-- Task details --
Convert the records from their first line through the line containing "click(141, 357)" into a JSON list of strings, one string per line, omitting any blank lines.
BEGIN
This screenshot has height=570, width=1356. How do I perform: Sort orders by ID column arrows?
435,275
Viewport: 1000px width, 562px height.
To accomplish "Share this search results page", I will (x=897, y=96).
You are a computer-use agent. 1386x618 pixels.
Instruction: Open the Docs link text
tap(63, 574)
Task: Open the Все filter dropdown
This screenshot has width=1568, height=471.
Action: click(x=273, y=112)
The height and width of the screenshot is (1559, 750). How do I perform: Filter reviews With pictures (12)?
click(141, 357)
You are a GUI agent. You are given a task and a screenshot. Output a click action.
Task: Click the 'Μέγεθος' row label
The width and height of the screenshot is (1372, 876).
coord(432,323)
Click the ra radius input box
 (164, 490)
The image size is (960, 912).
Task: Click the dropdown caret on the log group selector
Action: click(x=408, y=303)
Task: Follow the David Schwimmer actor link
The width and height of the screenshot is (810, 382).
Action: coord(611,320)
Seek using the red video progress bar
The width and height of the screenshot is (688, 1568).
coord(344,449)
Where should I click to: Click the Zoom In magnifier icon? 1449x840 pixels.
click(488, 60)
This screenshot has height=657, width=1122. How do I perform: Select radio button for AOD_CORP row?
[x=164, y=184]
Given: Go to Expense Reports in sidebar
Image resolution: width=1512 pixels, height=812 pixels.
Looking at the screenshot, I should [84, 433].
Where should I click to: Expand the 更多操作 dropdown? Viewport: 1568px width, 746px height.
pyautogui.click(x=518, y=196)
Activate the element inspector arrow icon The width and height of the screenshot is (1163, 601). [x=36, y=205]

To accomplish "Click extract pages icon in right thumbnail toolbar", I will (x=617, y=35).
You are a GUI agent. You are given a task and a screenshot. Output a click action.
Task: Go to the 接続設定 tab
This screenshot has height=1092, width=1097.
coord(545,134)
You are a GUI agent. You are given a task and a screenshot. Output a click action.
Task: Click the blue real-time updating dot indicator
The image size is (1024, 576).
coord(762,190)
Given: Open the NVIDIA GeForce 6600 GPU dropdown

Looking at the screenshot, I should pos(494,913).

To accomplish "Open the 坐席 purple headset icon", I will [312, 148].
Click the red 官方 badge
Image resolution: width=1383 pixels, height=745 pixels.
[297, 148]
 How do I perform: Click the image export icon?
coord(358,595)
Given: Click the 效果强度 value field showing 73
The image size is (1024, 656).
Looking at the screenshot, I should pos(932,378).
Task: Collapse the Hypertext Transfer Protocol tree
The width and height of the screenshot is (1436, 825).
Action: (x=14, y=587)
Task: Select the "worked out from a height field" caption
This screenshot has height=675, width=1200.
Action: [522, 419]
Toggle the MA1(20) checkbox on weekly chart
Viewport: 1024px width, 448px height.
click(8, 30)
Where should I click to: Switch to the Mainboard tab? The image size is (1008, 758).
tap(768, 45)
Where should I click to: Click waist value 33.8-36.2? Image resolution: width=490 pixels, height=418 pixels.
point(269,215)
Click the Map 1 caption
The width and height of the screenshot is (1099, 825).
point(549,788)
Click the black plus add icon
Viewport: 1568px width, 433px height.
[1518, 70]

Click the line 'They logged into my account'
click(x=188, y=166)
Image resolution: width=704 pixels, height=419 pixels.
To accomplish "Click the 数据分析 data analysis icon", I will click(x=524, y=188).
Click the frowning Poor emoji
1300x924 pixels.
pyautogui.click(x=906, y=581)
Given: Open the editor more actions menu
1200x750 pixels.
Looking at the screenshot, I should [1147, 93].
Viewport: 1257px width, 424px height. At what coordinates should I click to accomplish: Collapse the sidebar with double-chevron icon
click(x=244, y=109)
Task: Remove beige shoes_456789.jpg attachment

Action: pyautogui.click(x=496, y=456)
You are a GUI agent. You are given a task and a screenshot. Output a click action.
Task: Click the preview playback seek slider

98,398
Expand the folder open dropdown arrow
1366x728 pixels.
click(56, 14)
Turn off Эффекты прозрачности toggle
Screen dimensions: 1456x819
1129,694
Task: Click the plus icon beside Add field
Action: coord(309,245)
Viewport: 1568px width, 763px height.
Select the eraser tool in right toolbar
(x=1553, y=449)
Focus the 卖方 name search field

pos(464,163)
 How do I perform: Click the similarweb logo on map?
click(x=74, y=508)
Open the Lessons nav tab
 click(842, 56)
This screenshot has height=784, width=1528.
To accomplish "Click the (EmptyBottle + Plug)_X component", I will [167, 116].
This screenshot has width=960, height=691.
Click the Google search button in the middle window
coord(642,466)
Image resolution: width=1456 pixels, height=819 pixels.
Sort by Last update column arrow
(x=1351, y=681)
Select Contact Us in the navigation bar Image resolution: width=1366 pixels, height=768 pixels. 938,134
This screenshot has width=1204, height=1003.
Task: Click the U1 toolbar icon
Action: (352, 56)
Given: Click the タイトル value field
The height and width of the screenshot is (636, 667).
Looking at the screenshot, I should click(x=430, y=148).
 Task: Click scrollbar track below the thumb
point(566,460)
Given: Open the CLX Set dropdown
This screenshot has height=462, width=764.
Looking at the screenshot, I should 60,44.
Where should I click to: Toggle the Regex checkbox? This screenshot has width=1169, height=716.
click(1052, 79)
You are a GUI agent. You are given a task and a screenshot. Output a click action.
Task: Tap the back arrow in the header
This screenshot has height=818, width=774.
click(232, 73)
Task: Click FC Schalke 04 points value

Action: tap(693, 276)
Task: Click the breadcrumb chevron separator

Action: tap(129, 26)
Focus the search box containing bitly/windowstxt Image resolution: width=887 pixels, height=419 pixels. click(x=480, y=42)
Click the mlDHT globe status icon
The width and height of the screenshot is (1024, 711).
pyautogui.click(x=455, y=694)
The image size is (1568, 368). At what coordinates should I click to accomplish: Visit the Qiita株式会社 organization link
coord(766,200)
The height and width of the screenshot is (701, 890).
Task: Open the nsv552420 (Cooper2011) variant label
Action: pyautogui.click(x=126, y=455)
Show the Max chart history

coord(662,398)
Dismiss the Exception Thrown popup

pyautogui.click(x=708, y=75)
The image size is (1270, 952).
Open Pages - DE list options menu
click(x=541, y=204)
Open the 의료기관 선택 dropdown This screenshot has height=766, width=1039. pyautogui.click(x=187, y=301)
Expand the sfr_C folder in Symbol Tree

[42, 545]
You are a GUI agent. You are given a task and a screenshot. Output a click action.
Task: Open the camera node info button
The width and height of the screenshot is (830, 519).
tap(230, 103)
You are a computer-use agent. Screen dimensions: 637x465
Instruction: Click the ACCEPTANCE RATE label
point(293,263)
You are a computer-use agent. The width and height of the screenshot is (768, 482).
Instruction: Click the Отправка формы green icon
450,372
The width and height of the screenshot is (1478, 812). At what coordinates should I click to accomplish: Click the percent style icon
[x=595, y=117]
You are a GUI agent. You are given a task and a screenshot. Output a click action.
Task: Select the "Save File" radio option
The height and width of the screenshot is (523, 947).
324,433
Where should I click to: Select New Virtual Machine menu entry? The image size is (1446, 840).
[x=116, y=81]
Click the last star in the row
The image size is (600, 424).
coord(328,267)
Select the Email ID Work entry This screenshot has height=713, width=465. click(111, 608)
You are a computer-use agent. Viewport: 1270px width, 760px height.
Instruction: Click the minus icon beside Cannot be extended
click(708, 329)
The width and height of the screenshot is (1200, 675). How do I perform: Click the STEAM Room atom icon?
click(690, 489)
END
-- Written reply --
[
  "This screenshot has height=570, width=1356. How do I perform: Sort orders by ID column arrows?",
  "435,275",
  "Viewport: 1000px width, 562px height.",
  "To accomplish \"Share this search results page\", I will (x=897, y=96).",
  "You are a computer-use agent. 1386x618 pixels.",
  "Instruction: Open the Docs link text",
  "tap(63, 574)",
  "Task: Open the Все filter dropdown",
  "This screenshot has width=1568, height=471.",
  "Action: click(x=273, y=112)",
  "The height and width of the screenshot is (1559, 750). How do I perform: Filter reviews With pictures (12)?",
  "click(141, 357)"
]